My career in road safety started with teaching people to ride motorcycles, part time, thanks to Ted. But this story isn’t about me, it’s about him.
Early one morning in 1989, the phone rang and I got the news.
Ted had been killed in a car crash the night before. Also killed were two of his kids; Jason and Jennifer. His wife Dorothy was in intensive care and Ben his youngest son was in hospital too. Later that day, Dorothy died. Eight year old Ben was the only one left and he went home from the hospital with his aunt and uncle to live with them.
The four way stop intersection where it all happened was in South Surrey, B.C., where a drunk driver ran the side street stop sign. Speed estimate from the police was she was going 110 Km/h at the moment of impact. Ted took the full hit right in the driver door.

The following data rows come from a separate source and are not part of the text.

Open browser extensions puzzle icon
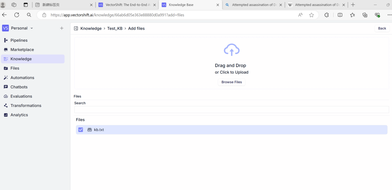This screenshot has width=392, height=190. tap(327, 15)
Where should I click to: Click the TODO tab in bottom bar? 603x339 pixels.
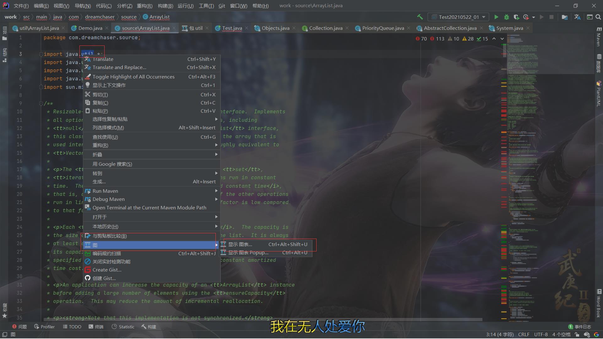point(72,326)
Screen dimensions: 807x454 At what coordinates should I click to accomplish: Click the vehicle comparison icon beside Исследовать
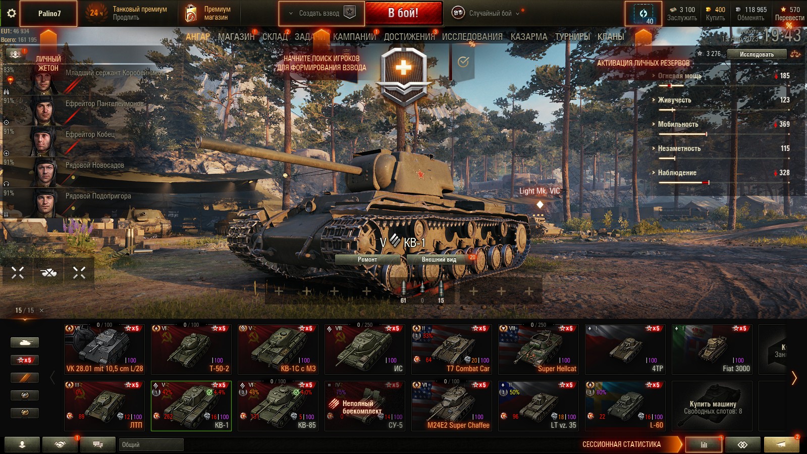coord(795,54)
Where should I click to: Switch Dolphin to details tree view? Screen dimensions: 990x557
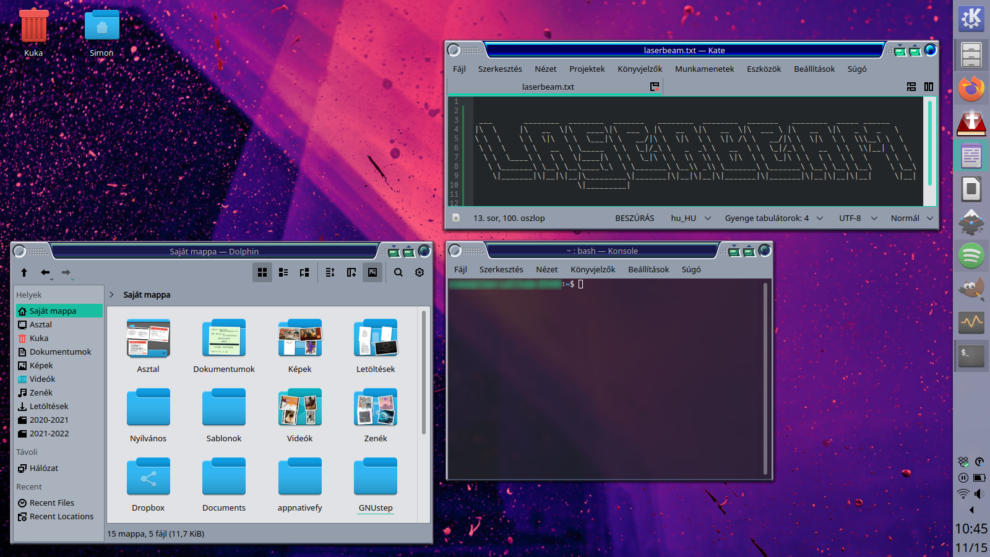coord(304,272)
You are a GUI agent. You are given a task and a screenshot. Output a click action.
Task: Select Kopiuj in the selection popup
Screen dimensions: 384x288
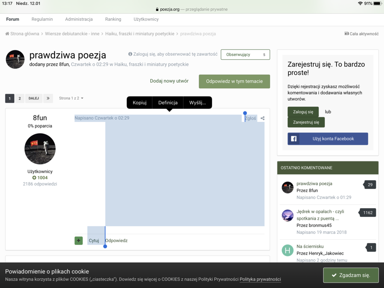(139, 103)
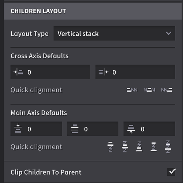Align children to bottom on main axis
The width and height of the screenshot is (183, 183).
click(139, 147)
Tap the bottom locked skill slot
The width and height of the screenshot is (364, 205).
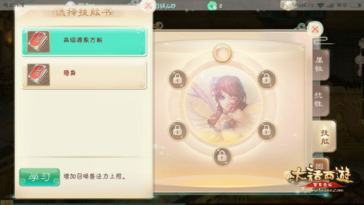222,156
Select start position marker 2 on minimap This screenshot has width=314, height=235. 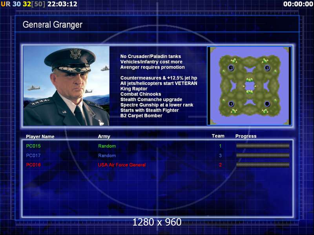231,68
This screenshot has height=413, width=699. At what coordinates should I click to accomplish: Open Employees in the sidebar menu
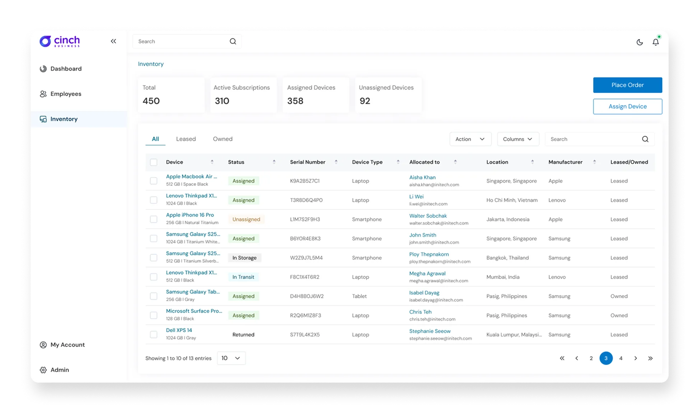click(66, 94)
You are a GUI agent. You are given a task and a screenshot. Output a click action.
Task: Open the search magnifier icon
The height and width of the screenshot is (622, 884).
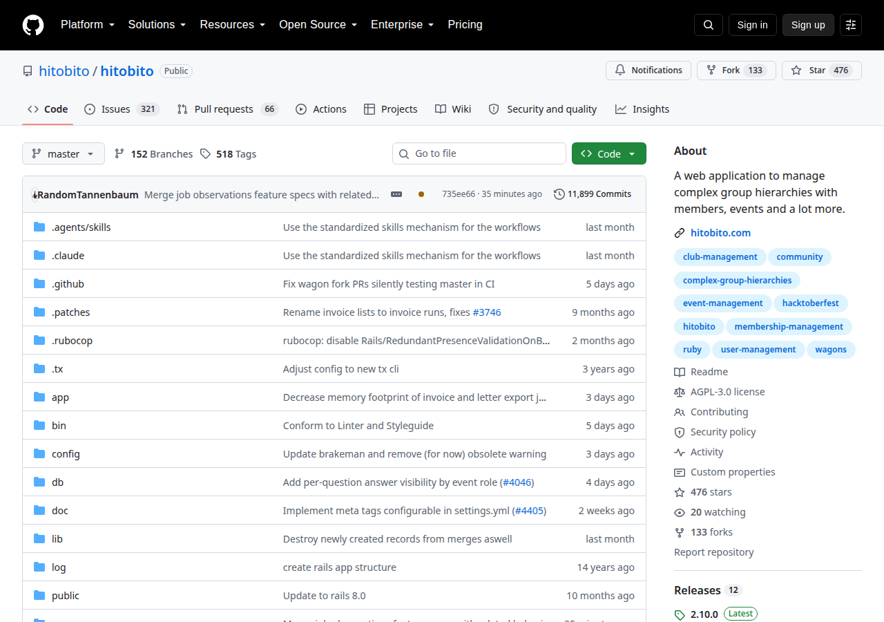point(709,25)
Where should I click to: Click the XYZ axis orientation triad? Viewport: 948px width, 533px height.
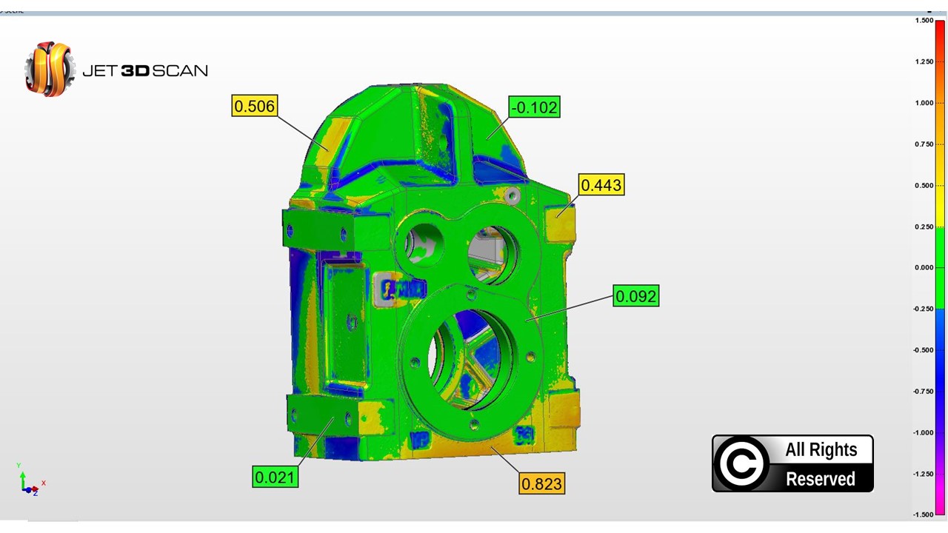tap(29, 482)
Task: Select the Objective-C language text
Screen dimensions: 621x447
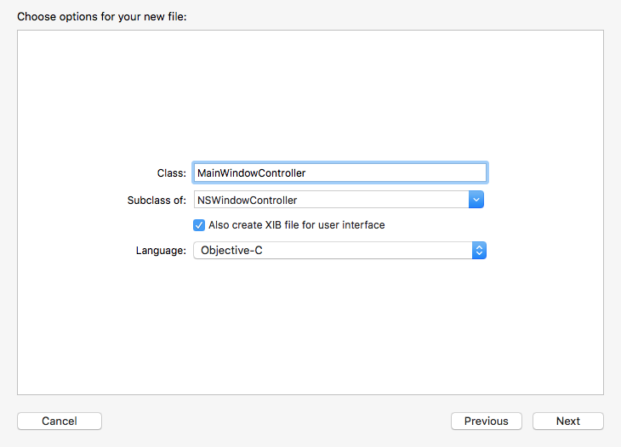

They didn’t stand a chance.
Good drivers always check intersections before entering; look left and right and back left again because that’s where the first danger will come from. Ted was not only an expert driver, he was an instructor trainer; the guy who trained the teachers. If anyone would check intersections, he would.
So what happened? Your eyes are your first line of defense. Did Ted screw up? Did he forget to check and clear that intersection? Were the sight lines just really bad and he couldn’t see? We will never know.
What is certain is that if he had seen her coming, he would have sat still, foot on the brake and watched her blast though that intersection. He would have arrived home safe that night with his family and an exciting story to tell about a crazy driver running a stop sign.
But he didn’t see her.
The funeral was surreal: there were friends, family, business associates; more people than the church would possibly hold. And four caskets. Two of them very small.
The young lady that hit them had no previous serious traffic violations and certainly no previous history of impaired driving. She intended no harm. She was only 19 and had had a fight with her boyfriend at a party. She was angry and upset, and she left the party drunk and high. Her friends let her drive. She made a fatefully stupid decision while impaired and angry. She walked away from the crash, but will live with the memory and consequences forever.
Ben is grown now with a family of his own and his dad’s BMW motorcycle now in his garage.
Without a doubt, the crash was the girl’s fault and yet, 22 years later I keep asking myself; why didn’t Ted see her?
Here’s my question to you: do you always check left, right and back to the left before taking your foot off the brake at an intersection, like Ted would have taught you?
Always?
My guess is that Ted always did... always, except maybe once?